Angew Chem Int Ed Engl. 2021 Mar 1;60(10):5386-5393. doi: 10.1002/anie.202013228. Epub 2021 Jan 19.
Reprogramming tumor-associated macrophages to an antitumor M1 phenotype by photodynamic therapy is a promising strategy to overcome the immunosuppression of tumor microenvironment for boosted immunotherapy. However, it remains unclear how the reactive oxygen species (ROS) generated from type I and II mechanisms, relate to the macrophage polarization efficacy. Herein, we design and synthesize three donor-acceptor structured photosensitizers with varied ROS-generating efficiencies. Surprisingly, we discovered that the extracellular ROS generated from type I mechanism are mainly responsible for reprogramming the macrophages from a pro-tumor type (M2) to an anti-tumor state (M1). In vivo experiments prove that the photosensitizer can trigger photodynamic immunotherapy for effective suppression of the tumor growth, while the therapeutic outcome is abolished with depleted macrophages. Overall, our strategy highlights the designing guideline of macrophage-activatable photosensitizers.

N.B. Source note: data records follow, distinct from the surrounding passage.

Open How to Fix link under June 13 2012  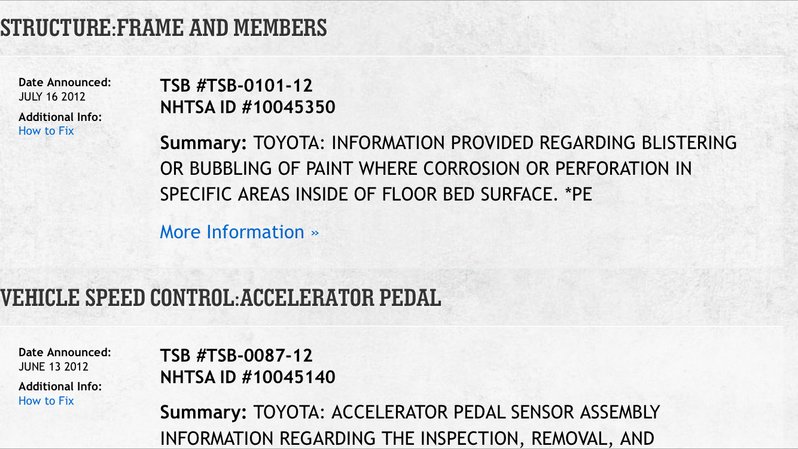coord(46,401)
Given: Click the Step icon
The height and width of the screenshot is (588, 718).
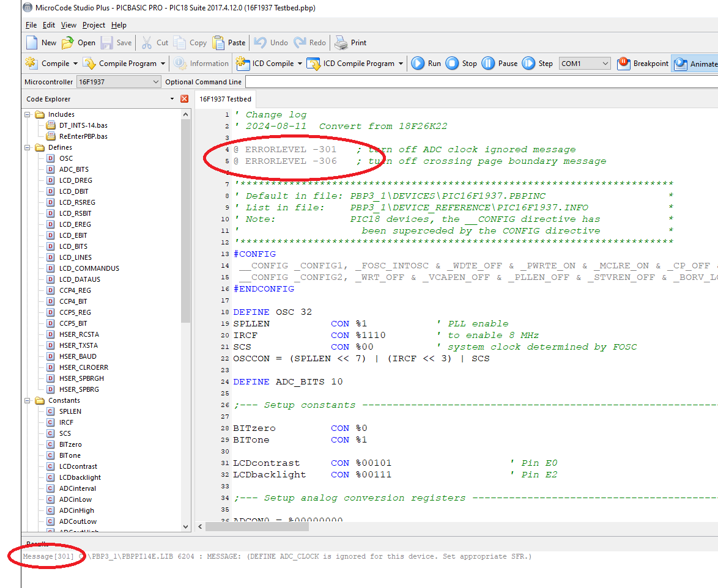Looking at the screenshot, I should coord(528,64).
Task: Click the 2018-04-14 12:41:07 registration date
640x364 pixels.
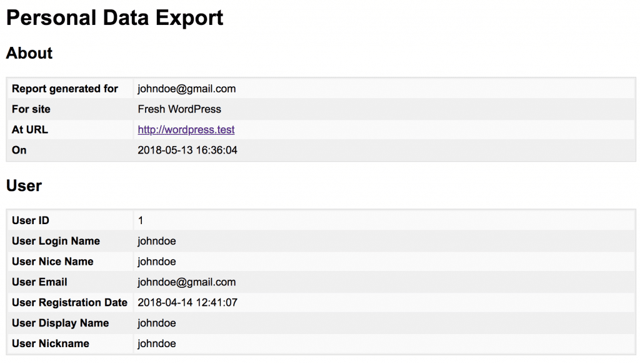Action: [x=188, y=302]

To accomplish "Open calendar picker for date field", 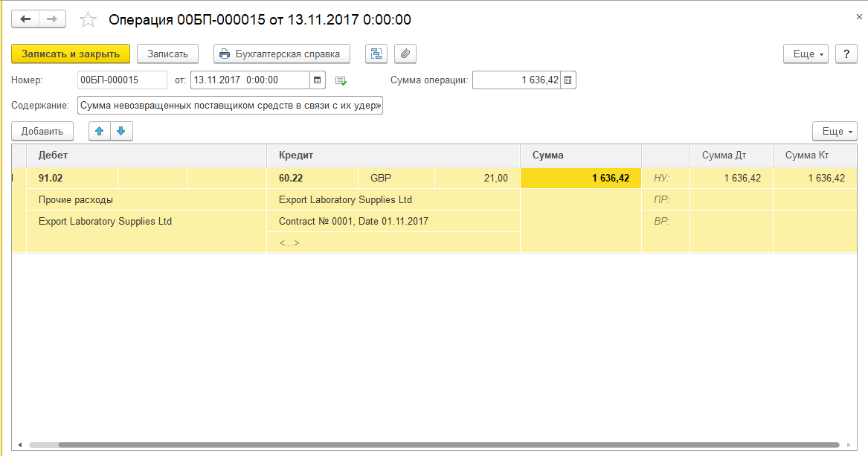I will [318, 80].
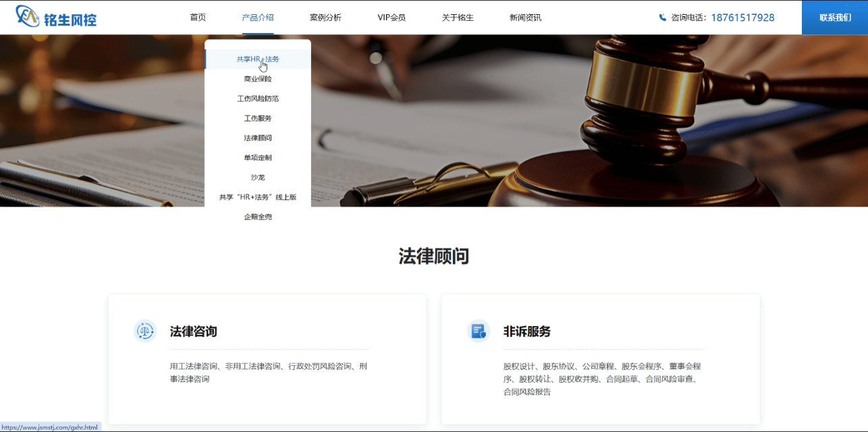Click the 联系我们 button
This screenshot has height=432, width=868.
[x=834, y=17]
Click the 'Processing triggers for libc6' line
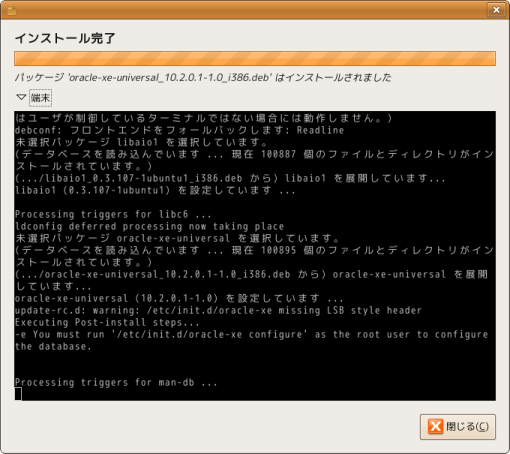Image resolution: width=510 pixels, height=454 pixels. point(113,214)
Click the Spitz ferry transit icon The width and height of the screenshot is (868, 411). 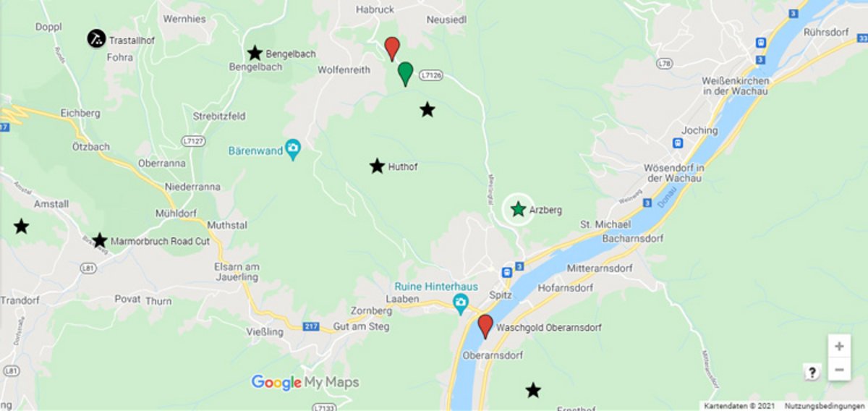coord(509,272)
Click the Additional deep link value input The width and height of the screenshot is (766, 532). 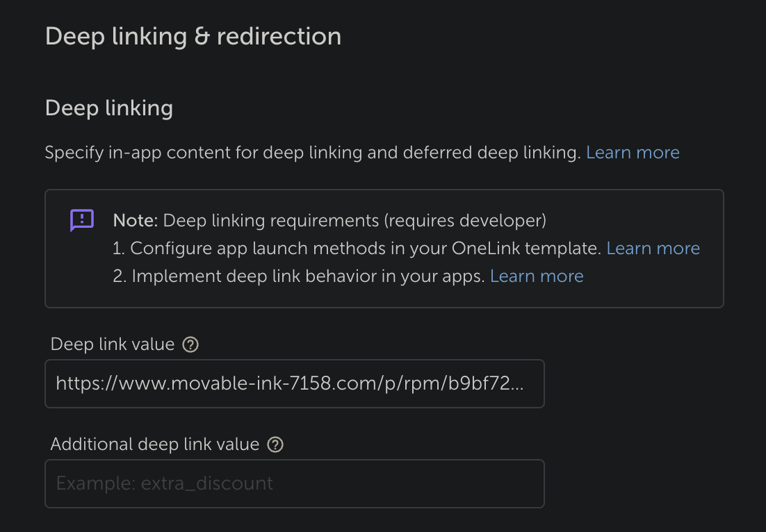pos(294,483)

通过光动力疗法将肿瘤相关巨噬细胞重编程为抗肿瘤 M1 表型是克服肿瘤微环境免疫抑制以增强免疫治疗的一种有前途的策略。然而,目前尚不清楚来自 I 型和 II 型机制的活性氧 (ROS) 如何与巨噬细胞极化效果相关。在此,我们设计并合成了三种具有不同 ROS 生成效率的供体-受体结构的光动力试剂。令人惊讶的是,我们发现来自 I 型机制的细胞外 ROS 主要负责将巨噬细胞从促肿瘤类型 (M2) 重编程为抗肿瘤状态 (M1)。体内实验证明,该光敏剂可以引发光动力免疫治疗,有效抑制肿瘤生长,而耗尽巨噬细胞则会消除治疗效果。总的来说,我们的策略强调了巨噬细胞激活型光动力试剂的设计准则。